Now that the dust has settled on the election and the new government has been sworn in, it is worth revisiting the campaign promises and considering what tax changes are in store for us.
Individual income tax of 39%
Labour campaigned to increase the top individual income tax rate from the current 33% to 39% and we can expect this to occur quite shortly. This top tax rate will kick in on income over $180,000, so will only affect a small fraction of wage earners. There will now be quite a spread between this top individual tax rate of 39% and the tax rate for Trusts (33%) and especially Companies (28%).
Some readers may recall that prior to 2009 there was a similar spread between tax rates for Individuals, Trusts and Companies. This spawned a variety of tactics by which business owners changed the amount and method of extracting money from their businesses in order to avoid paying the top tax rates.
For any business owners contemplating these tactics caution is in order, becuase there is a point at which such changes are viewed as tax avoidance in the eyes of the IRD. The relevant rules around tax avoidance in New Zealand were most clearly outlined in the Supreme Court case of Penny and Hooper v Commissioner of Inland Revenue , which involved two Christchurch orthopedic surgeons who were judged to have taken artificially low salaries for the purpose of avoiding the top individual income tax rate. No doubt the IRD will be taking a keen interest in any reappearance of similar tax avoidance arrangements.
Capital gains and wealth taxes
Labour campaigned on a capital gains tax before the 2017 election but subsequently pulled back from implementing it. Current Labour policy is that there will be no capital gains tax while Prime Minister Jacinda Ardern is in charge.
It is timely to recall though that we already have a type of capital gains tax. It is more commonly known as the bright-line test, which taxes capital gains made on residential land (other than for a main home) which is bought and sold within 5 years.
With regard to wealth taxes, the Green party campaigned for a tax on individuals’ net wealth over $1 million. Despite Labour entering a ‘Co-operation Agreement’ with the Green party, Jacinda Ardern made some firm comments ruling out such a tax during her tenure.
In summary, neither of these taxes are likely in the next 3 years.
The current fuel excise tax is about 77 cents per litre, with an extra 10 cents per litre on fuel sold in the Auckland region. Labour campaigned stating that they will not raise fuel taxes. Of course, if oil prices increase leading to higher pump prices, the amount of GST collected will in fact increase.

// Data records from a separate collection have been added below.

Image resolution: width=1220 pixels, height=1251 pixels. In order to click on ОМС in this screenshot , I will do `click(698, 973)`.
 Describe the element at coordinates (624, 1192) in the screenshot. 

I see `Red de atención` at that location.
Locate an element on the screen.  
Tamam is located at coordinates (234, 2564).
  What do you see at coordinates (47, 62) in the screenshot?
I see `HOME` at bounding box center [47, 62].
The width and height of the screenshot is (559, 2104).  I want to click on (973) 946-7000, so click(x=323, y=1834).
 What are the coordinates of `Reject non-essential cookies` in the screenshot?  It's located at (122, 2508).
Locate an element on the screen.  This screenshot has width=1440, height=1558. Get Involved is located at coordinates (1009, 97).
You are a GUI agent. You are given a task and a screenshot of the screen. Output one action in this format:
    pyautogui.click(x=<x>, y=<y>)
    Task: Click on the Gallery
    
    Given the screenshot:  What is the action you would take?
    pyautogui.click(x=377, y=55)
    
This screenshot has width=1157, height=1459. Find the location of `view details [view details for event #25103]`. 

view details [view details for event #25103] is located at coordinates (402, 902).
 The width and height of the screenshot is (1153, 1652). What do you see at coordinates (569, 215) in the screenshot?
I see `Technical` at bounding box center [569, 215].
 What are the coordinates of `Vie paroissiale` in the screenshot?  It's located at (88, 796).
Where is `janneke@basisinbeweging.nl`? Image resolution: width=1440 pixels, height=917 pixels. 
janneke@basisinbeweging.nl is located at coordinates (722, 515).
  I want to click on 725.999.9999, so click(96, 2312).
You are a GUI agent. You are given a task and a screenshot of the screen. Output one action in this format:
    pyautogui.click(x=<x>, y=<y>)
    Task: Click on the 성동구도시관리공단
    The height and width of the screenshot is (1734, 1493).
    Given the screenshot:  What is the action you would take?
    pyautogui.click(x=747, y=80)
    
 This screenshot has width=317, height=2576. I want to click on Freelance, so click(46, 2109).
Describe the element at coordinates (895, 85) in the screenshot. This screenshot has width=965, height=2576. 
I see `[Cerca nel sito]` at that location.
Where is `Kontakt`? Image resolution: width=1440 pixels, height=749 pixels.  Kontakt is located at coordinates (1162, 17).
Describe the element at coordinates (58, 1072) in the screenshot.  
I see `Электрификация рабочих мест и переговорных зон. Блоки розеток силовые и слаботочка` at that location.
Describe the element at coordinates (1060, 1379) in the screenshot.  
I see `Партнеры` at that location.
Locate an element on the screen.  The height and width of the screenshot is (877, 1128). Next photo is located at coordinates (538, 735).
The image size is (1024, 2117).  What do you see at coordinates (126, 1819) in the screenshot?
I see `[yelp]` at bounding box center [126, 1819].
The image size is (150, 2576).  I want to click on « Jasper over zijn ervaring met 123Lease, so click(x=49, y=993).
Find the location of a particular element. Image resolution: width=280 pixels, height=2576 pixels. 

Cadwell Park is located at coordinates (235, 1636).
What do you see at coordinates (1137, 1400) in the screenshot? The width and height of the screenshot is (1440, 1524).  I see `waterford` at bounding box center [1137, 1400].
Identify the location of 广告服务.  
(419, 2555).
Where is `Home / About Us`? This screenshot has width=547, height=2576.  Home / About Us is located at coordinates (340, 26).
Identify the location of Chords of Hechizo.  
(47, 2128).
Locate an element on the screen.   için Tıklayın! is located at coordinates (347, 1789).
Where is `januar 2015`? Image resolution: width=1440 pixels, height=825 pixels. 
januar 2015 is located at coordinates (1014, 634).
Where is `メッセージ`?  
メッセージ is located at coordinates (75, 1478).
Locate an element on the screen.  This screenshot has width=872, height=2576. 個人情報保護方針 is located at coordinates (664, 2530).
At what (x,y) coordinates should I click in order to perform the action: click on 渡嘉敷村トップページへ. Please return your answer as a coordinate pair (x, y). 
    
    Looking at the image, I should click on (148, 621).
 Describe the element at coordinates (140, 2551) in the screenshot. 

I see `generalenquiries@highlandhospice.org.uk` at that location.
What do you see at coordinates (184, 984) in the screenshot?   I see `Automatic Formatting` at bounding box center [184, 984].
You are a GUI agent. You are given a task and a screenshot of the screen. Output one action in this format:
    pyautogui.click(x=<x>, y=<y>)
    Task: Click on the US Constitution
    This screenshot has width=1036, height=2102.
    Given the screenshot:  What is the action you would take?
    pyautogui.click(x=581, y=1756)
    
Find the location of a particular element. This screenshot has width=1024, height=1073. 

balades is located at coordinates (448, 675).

Transformational or tinkering?
Overall the next three years are unlikely to be transformational from a tax perspective. With the transformative taxes such as capital gains and wealth taxes ruled out, all that remains are relatively minor tweaks to the status quo.
For small businesses this at least gives some degree of stability for the short term. In the longer term, there is a reckoning coming, given that the government has been running up big spending deficits in an effort to counter the economic impact of COVID-19. Ultimately these deficits will need to be balanced and one way of doing so is through increased taxation, so tax policy is bound to remain a topic of much debate over coming months.